Sleep-talkers engage in aggressive, abusive but 'grammatically correct' conversations: Study
A new study has found that while sleep-talkers engage in more aggressive talk than polite, more often than not they manage to be 'grammatically correct'.
The study published in the journal Sleep tracked sleep-associated speech in 232 adults.
The French researchers who headed the study found that sleep-talkers follow the patterns of a typical conversation, and those who suffered from it even took pauses to let the other person ('the inaudible others') speak their part.
The study revealed that men abused more in their sleep than women, and that the most commonly used word was 'No'.
‘Sleep-talking may correspond to the “punch-line” of a conversation, the emergent, most violent part of the iceberg of covert speech, increasing the negativity of the language and verbal abuse,’ the researchers wrote in the study.
While the participants rarely used the French equivalent of the f-word while awake, the word was observed at a rate over 800 times higher when they were sleep talking.
Polite or kind words were observed only 12 times from 361 episodes.
In one example, a participant was recorded saying ‘Liar! I’ll slap you in the face if you sign it.’

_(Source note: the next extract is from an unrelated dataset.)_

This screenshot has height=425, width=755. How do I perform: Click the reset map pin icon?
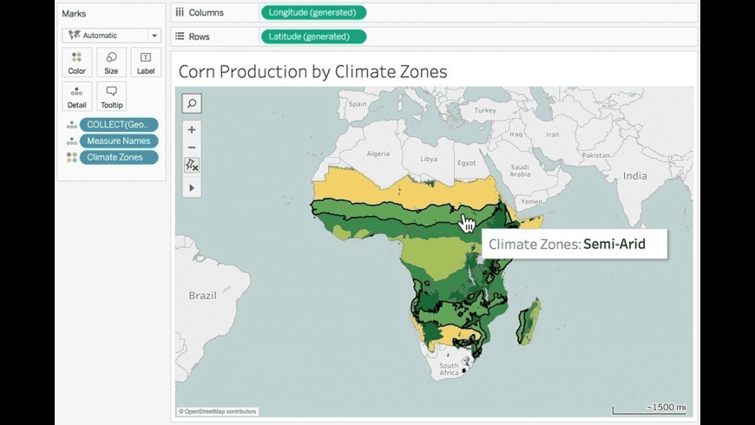point(192,165)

The researchers observed subjects across several nights, tracking the number of words along with propositions and speech episodes, frequency, gaps and pauses, and other factors.

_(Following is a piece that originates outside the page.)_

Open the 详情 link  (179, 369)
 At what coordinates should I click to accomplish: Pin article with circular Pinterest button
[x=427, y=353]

This study is considered to be one of the largest investigations into sleep-talking.
The researchers wrote in the journal: ‘Language during sleep is mostly a familiar, tensed conversation with inaudible others, suggestive of conflicts.’
It has helped to provide new insight on this phenomenon and the findings have challenged long-held beliefs that sleep-talkers become child-like during episodes.
‘Sleep talking parallels awake talking for syntax, semantics, and turn-taking in conversation, suggesting that the sleeping brain can function at a high level,’ the researchers added in the study.
So while sleep-talkers may get more abusive and aggressive in their sleep, it was found that they were grammatically correct and followed normal adult speech pattern.